Possibilities Of Student Loan Forgiveness, Florida Tuition Increases Produce Cloudy Outlook
Ideas for college students by legislators offer contradictory ideas.
For the first time in 10 years, Florida public university tuition could increase as part of the new state Senate President’s plan to meet a shortfall in state revenues.
On the other hand, President-elect Joe Biden’s support for forgiving some student debts could mean better access to higher education for some Floridians.
But it’s not clear yet what these conflicting ideas might mean for Florida university students.
For several years, Florida colleges and universities have been ranked by some as being among the best educational institutions in the country — yet the state’s public universities have the country’s second lowest undergraduate tuition and fees.
But if the potential increases that new Florida Senate President Wilton Simpson suggested in Tallahassee this week come to be, that could change.
During comments shortly after the Trilby Republican assumed his new position Tuesday, he talked about what the state must do to address an estimated $5 billion reduction in state revenue because of the coronavirus pandemic.
In addition to potentially raising tuition at the state's public universities, Simpson floated the idea of cuts to the state’s K-12 system. While the state has restored some of the public school funding that was slashed during the 2008 recession, it hasn’t reached its pre-recession funding levels.
Florida is already low on the national ranking for public education funding, and Senate Minority Leader Gary Farmer, D-Lighthouse Point, warns that any such budget cuts could result in a lower standard of K-12 education.
"Education remains one of the keys to prosperity and success, so I hope we can fill budgetary shortfalls without further straining our public schools or reducing the quality of education our students deserve," Farmer told The News Service of Florida in a text message.
Simpson’s thoughts about raising college tuition run opposite to ideas brought up by his counterpart in the Florida House.
In an effort to provide incentive for increased interest in high-demand jobs, new House Speaker Chris Sprowls proposed tuition discounts for students who enroll in courses associated with careers that reflect Florida’s economic needs.
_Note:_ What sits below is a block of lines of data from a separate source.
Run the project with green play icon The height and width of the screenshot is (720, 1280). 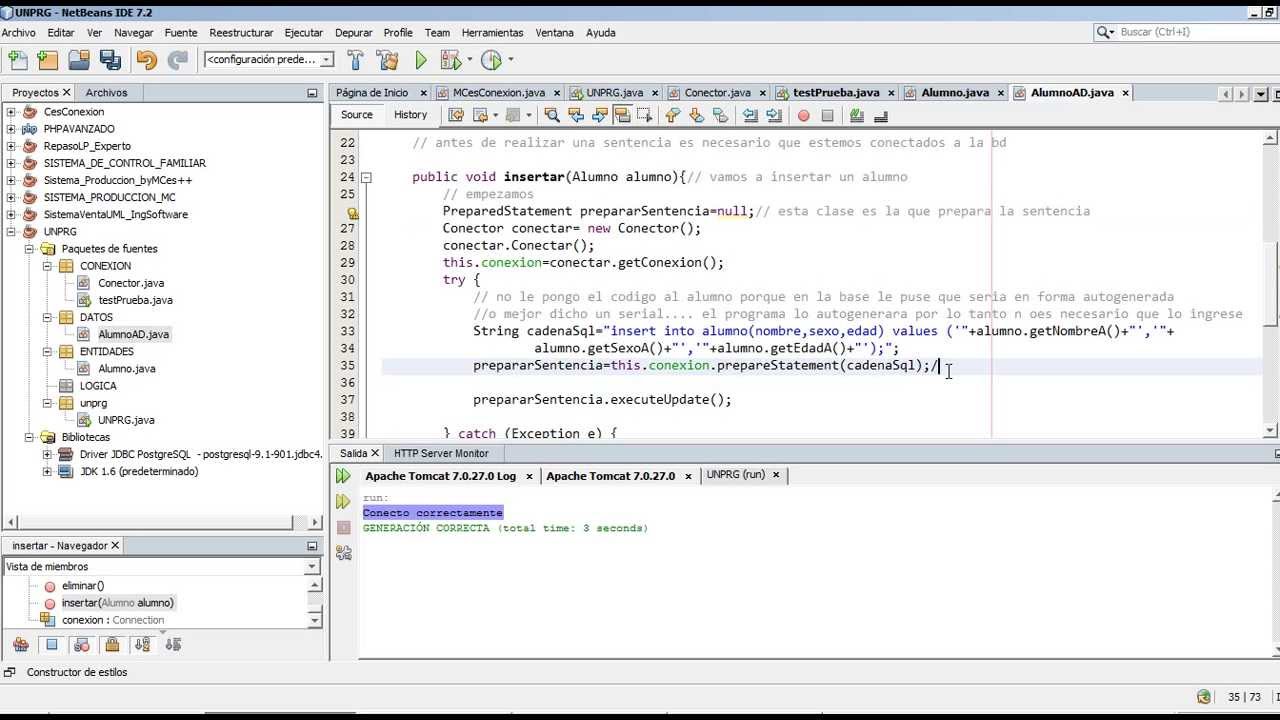(421, 60)

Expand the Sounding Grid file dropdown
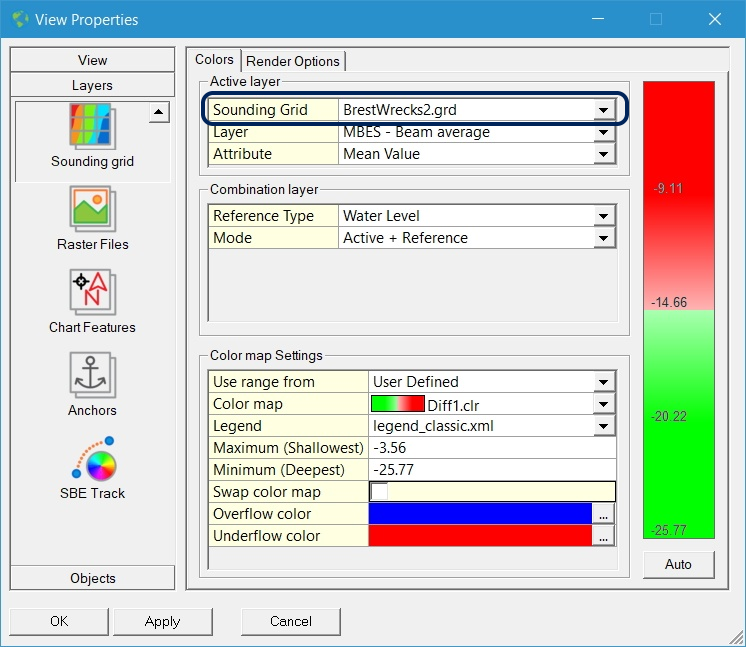pos(603,110)
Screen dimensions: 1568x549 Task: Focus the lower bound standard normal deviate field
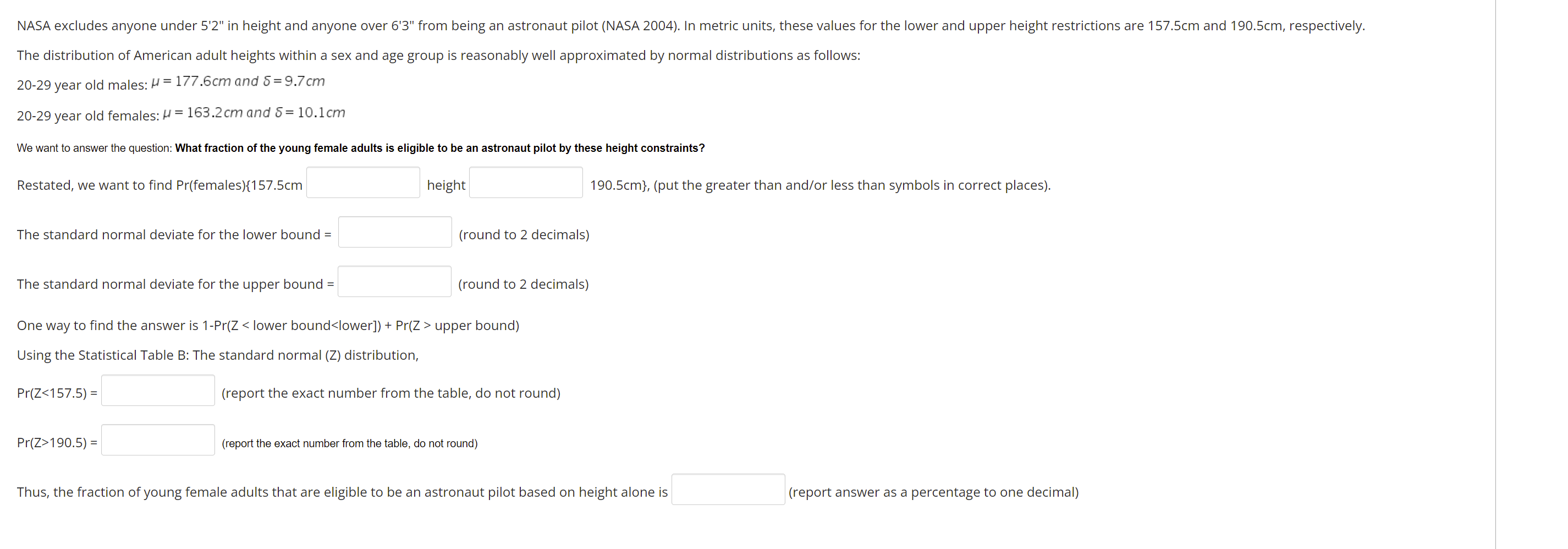point(395,232)

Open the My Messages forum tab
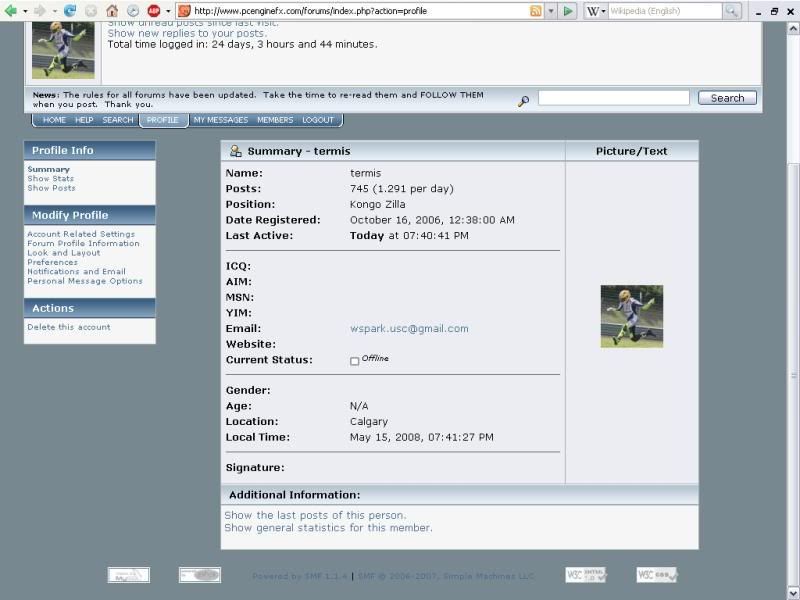coord(220,120)
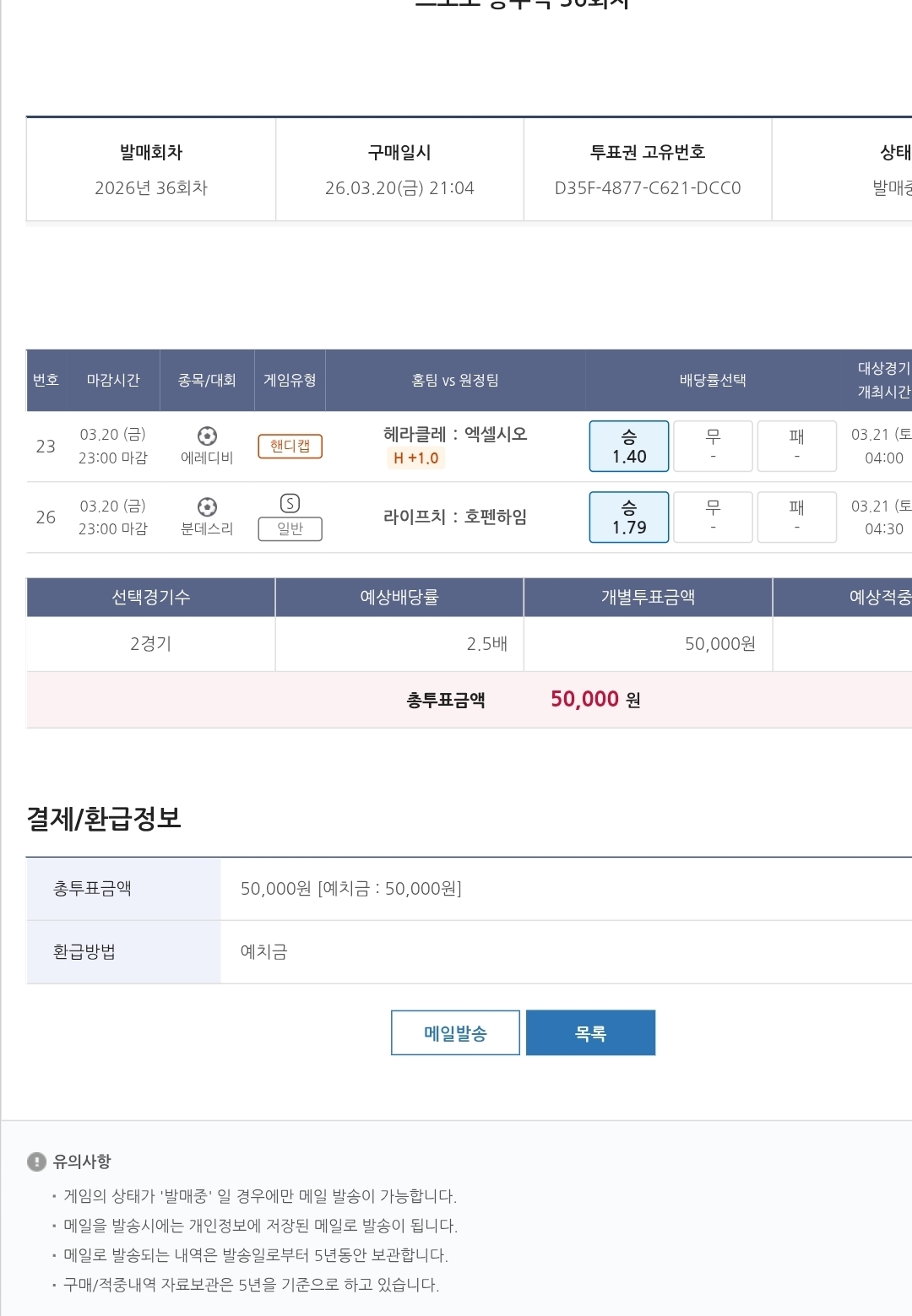Click the 헤라클레 : 엑셀시오 match name
Screen dimensions: 912x1316
455,435
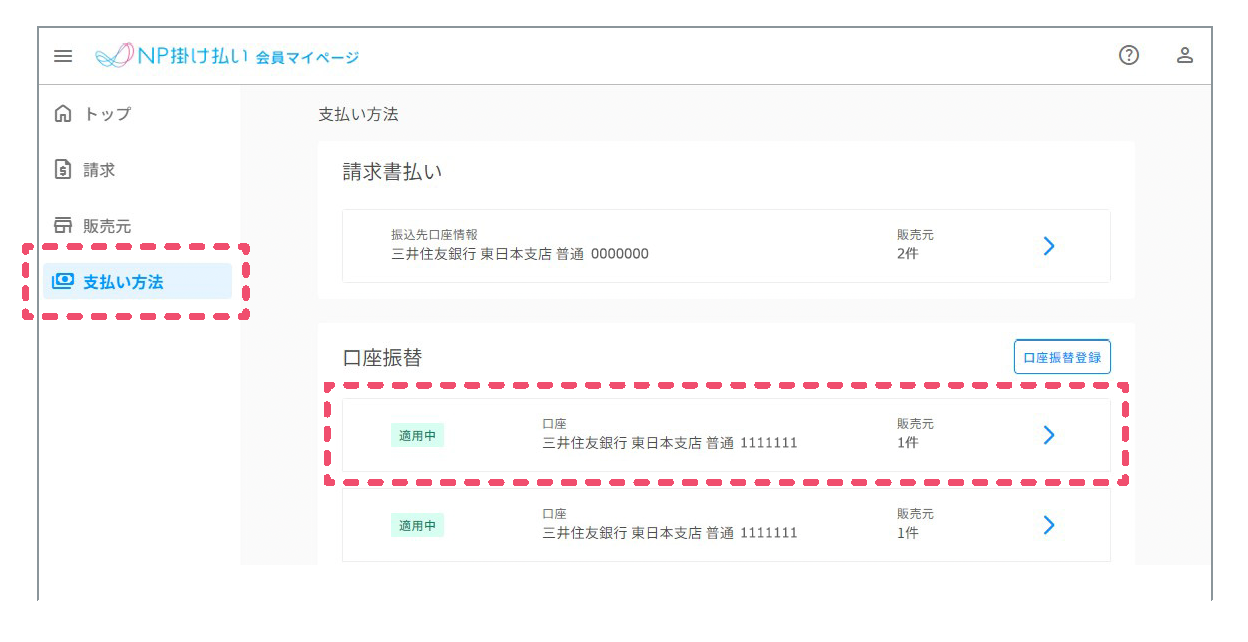Select the 請求 sidebar menu item

(x=100, y=170)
“We shouldn’t be subsidizing, as taxpayers, every degree, to the same degree,” the Palm Harbor Republican told The News Service of Florida Tuesday. “I think we need to figure out what it is that is important for our state, what pushes us forward economically speaking, and there should be an incentive for universities to want students to be in those degrees. And not all of those degrees should be funded at the same level."
At the same time, President-elect Joe Biden is behind some level of student loan forgiveness.
NPR reported this week that “Biden repeated his support for a provision of the HEROES Act…(that) calls for the federal government to pay off up to $10,000 in private, nonfederal student loans for "economically distressed" borrowers.“
Other U.S. Senate Democrats, including Sen. Elizabeth Warren, are pushing for larger relief that could potentially cancel up to $50,000 in student loan debt.
One argument backers of such moves make is that any reduction of student loans or college tuition could make higher education more accessible, regardless of a student's economic status.
Supporters also hope cancelling or minimizing debt would help young people eventually set up households, build families, and run businesses that could all contribute to economic improvement.
But others feel that cancelling student debt aids those already at an advantage, as people with college degrees usually earn more money.
More information on definitive plans and what they could mean for Florida, as well as its colleges and students, could come as early as January 2021 — supporters for debt reduction want it to be one of Biden’s first moves after inauguration. Florida’s 2021 legislative session is scheduled to start March 2.
Additional information courtesy of The News Service of Florida.